Try and find someone looking for help using it online. See what people say to them. If there are lots of recent problems and responses that don't seem to suggest using other products, its likely in a good state to use.
If no one is looking for help using the library, its either not in use, or way too easy to use (has that ever happened?).
One thing to look out for is that if something works well, it might not need updates very often (or at all, depending on what it is). Don't abandon something simply because its old, or not being updated. Now, it its not being updated, has lots of open issues, and no users, thats a problem.
You can also look for some issues/tickets, and see the response times on them.
This isn't a problem that is unique to open source. Several commercial libraries that we have used in the past have entered the twilight zone where the developer is neglecting them, and refuses to release any sort of roadmap or EOL announcement. Eventually, you just have to make your own call based on how much work it will be to move to a new library vs the risk of staying with the current one. At least with open source if you get stuck with a dead library you can choose to take over maintaining it on your own either as a long term strategy or a short-term stop-gap until you can move onto something else.
Some open source projects are in a better state than others, but in my experience it is a good idea to treat all of them as if they can stop working at any time, and manage that risk. In other words, have a contingency plan ready. In some cases you may be able to fx a broken bit of software yourself (or hire a company to do this). In other cases there are alternative software products you can switch to. Or simply accept the fact that whatever it is you've put together will stop working some day (obviously nothing mission critical). The last option may sound scary, especially to managers, but often it's better to have something rather than nothing, even if its for a limited amount of time.
If construction was anything like programming, an incorrectly fitted lock would bring down the entire building...
One metric yielding interesting results is the concept of "technical debt", as introduced by Martin Fowler. Sonar Source, for example, measures this metric very well. A project that has seen neither increase ( recently taken risk ) nor decrease ( recent moves toward stabilization ) may very well be dead. I recently used it upon our own software of 580 KSLOC. The interesting conclusion: core stable, some utilities half dead or worse, much life springing up at the functional fringes. This also holds for e.g tomcat. The tactical and strategical conclusions one may draw from such considerations are fascinating.
Religous speak to God.

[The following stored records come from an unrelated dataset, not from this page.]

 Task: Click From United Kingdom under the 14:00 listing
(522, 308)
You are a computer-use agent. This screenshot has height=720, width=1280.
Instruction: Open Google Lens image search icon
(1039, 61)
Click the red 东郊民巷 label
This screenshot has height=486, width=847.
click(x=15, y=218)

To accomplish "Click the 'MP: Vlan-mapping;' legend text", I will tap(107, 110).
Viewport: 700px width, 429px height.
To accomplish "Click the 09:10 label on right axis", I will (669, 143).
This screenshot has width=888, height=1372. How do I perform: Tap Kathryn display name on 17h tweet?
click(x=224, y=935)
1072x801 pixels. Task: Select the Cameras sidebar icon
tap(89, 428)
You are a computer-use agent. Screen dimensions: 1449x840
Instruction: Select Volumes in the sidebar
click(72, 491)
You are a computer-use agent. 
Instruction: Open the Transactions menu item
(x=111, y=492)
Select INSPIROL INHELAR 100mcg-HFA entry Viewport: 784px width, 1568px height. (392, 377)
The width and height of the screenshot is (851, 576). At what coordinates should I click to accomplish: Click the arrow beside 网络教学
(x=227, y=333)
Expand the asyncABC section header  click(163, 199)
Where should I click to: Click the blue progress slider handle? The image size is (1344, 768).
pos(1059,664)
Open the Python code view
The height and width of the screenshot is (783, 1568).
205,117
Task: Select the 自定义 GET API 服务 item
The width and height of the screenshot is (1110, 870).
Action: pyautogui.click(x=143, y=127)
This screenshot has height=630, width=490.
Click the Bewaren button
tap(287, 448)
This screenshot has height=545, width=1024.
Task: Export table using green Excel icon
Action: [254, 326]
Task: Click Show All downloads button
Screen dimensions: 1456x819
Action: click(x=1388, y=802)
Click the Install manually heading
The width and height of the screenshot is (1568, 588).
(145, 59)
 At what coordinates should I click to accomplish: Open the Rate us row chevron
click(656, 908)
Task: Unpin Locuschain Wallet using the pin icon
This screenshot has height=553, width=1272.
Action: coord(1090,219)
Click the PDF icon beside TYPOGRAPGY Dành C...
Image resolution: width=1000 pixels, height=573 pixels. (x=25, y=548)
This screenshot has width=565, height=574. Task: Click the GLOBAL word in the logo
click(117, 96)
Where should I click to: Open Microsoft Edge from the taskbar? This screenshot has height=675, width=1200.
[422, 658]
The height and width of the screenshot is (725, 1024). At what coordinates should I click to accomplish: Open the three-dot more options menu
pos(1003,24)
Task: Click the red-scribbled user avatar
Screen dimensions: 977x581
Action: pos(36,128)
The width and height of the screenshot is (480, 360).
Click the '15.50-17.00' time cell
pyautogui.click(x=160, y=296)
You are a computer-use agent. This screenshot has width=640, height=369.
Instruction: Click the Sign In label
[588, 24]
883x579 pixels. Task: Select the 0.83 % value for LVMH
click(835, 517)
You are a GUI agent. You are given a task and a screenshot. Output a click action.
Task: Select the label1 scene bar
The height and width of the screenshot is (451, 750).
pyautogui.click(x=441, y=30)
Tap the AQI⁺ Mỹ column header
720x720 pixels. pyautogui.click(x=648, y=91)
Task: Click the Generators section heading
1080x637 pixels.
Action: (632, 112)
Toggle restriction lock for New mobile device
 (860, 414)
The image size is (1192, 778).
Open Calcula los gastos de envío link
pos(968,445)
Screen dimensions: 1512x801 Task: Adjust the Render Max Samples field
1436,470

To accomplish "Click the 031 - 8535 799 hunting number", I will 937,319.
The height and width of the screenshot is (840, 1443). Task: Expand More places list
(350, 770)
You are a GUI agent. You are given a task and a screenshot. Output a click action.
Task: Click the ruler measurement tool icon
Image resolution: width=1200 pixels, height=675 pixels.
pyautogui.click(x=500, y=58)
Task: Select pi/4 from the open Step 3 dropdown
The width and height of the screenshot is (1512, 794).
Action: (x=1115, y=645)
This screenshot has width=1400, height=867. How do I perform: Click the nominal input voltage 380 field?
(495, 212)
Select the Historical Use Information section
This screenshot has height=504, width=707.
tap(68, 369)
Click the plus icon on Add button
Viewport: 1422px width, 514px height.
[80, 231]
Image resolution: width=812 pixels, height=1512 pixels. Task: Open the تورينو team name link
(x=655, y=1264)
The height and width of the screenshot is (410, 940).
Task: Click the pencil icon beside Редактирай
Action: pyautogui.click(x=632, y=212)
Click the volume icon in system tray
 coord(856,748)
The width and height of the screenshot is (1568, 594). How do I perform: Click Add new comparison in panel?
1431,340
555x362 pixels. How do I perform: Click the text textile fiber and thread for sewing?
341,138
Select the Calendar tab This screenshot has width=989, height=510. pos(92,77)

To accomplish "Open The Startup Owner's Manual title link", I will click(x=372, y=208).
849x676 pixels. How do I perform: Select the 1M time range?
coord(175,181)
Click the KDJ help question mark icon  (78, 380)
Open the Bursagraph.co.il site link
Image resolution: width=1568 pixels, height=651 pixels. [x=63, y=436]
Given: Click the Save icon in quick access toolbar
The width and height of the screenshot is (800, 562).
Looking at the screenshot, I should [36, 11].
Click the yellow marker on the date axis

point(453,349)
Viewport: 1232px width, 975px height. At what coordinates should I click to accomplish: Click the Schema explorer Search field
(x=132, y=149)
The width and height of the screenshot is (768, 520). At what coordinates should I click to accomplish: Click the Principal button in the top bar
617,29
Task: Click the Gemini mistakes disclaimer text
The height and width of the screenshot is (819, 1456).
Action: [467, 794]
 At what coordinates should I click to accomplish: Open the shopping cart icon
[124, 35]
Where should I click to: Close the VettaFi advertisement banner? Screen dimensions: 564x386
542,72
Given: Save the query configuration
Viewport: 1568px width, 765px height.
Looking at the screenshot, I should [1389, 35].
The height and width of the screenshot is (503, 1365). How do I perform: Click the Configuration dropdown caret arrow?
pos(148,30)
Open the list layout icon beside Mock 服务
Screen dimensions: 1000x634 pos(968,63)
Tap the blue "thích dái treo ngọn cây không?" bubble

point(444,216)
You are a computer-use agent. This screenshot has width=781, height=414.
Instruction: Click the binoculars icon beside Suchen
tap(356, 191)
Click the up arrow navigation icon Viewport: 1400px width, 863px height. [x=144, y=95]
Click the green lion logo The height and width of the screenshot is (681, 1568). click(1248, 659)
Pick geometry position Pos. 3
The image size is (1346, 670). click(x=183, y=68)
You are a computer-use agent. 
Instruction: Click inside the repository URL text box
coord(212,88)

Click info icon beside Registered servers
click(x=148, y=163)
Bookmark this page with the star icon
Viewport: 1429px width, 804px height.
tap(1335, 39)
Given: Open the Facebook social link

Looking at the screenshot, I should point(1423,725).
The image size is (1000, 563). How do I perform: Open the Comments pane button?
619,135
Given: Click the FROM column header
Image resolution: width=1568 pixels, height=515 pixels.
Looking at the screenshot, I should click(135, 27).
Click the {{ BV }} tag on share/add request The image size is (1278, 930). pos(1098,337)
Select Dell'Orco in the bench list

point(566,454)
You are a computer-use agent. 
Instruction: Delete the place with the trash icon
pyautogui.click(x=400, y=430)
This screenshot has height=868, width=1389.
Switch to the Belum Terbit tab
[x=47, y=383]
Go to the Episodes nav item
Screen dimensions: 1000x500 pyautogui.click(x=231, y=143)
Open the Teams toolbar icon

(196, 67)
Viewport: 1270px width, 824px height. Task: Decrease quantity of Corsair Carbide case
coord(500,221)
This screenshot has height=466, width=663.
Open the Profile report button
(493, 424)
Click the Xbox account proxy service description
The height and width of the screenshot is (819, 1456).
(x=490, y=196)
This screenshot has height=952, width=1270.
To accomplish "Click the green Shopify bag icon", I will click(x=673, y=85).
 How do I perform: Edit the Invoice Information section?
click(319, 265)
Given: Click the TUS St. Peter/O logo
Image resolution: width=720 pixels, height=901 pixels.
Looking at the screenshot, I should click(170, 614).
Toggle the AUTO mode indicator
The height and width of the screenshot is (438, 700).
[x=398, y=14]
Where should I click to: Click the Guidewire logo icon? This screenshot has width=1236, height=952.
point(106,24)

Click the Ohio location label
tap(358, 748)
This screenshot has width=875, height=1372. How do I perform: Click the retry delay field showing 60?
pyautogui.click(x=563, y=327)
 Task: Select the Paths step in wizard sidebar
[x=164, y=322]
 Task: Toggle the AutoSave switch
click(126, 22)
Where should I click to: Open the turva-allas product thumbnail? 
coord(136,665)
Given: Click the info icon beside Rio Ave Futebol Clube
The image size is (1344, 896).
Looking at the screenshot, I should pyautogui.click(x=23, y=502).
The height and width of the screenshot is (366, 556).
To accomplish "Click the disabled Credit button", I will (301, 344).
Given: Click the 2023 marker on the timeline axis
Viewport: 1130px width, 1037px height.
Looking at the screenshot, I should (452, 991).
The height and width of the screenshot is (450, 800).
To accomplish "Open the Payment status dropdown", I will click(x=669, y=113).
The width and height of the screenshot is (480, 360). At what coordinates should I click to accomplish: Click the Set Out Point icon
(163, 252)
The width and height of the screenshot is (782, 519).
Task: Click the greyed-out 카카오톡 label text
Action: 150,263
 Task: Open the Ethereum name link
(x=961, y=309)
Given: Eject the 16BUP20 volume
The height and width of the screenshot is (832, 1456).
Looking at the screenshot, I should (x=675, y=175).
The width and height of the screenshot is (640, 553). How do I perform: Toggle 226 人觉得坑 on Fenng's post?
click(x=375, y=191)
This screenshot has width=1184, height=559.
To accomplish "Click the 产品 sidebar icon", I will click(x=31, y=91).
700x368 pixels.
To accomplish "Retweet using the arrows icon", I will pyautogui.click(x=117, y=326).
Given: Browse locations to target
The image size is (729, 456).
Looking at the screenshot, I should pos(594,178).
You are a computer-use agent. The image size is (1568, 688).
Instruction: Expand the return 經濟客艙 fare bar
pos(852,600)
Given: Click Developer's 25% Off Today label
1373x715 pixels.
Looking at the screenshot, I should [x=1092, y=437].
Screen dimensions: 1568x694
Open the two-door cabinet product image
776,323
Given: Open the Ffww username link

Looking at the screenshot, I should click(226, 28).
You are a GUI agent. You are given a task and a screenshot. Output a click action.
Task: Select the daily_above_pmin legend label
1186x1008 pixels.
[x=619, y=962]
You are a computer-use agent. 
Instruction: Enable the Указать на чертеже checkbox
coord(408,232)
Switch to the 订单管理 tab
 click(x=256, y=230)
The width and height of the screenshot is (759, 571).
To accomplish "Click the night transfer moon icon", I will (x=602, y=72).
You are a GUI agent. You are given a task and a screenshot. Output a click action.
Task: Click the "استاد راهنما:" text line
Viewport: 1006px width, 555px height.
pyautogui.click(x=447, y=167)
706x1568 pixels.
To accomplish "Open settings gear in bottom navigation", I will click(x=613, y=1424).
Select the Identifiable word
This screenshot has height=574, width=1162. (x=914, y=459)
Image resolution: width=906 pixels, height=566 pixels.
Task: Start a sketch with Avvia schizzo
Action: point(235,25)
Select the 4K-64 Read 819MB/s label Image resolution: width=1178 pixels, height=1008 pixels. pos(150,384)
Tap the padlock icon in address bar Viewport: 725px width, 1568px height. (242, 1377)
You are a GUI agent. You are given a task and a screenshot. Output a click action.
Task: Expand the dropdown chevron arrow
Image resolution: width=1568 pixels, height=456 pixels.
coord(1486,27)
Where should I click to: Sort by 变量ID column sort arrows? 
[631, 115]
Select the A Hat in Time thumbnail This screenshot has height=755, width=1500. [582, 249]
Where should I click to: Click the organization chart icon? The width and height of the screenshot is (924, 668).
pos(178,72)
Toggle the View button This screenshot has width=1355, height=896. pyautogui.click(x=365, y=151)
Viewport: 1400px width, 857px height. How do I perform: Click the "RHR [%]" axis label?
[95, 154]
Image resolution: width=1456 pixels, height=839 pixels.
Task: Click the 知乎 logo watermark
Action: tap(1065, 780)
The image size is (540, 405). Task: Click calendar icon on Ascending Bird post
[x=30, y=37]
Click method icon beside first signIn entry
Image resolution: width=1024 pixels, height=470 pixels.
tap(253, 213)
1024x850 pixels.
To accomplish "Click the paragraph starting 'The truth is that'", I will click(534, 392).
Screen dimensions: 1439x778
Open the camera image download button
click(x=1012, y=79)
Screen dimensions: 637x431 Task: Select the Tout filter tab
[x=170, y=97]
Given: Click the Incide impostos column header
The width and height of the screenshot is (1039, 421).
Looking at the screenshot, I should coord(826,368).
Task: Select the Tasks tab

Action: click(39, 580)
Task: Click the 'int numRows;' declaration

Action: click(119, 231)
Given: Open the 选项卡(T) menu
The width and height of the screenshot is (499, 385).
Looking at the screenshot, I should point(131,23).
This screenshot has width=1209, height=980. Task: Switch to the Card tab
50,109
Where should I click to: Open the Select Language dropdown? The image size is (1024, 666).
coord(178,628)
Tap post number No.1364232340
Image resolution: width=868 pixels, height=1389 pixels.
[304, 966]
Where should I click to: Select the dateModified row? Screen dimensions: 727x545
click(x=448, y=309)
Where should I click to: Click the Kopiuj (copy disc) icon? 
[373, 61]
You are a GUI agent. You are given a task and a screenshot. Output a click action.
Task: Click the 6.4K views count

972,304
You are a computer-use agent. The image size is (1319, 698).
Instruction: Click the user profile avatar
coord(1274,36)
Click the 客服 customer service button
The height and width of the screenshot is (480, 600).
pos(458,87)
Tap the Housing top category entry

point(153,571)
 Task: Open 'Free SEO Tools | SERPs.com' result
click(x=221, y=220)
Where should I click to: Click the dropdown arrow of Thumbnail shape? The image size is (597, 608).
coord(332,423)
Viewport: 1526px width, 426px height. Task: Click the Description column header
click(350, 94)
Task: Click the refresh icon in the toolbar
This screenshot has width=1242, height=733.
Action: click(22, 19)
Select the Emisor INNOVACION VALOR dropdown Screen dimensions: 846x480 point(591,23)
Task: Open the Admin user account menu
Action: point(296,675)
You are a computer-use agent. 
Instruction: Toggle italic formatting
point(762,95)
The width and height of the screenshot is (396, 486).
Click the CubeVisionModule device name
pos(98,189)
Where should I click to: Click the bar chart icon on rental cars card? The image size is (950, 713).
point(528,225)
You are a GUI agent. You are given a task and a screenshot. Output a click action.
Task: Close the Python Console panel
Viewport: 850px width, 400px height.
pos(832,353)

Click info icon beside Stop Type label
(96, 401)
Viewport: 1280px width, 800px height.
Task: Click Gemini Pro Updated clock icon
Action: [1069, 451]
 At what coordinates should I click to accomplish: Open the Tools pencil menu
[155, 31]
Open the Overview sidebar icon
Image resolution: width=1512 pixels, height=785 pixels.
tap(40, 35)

Insane are spoken to by God. When all shut up, one can finally hear Shostakovich in peace
The first thing I do with regard to investigating any OSS is to find their developer list and skim the last few months of it. It's a good way to see the level of activity, responsiveness, and how cohesive or combative the core is.
Most really usefull software needs maintenance, or at least reviews to verify none is needed, on a routine basis. This is usually dull, thankless work. In business, it is often done by old codgers (like me before i retired) that are well paid for very little actual work. It is a vital function, that was supposed to have been covered in open source by users paying for the service.
In many cases this seems to have worked out well with large organizations footing the bill. iBM, HP, AT&T etc, have staff people who kept the components they need working. Their priorities aren't yours.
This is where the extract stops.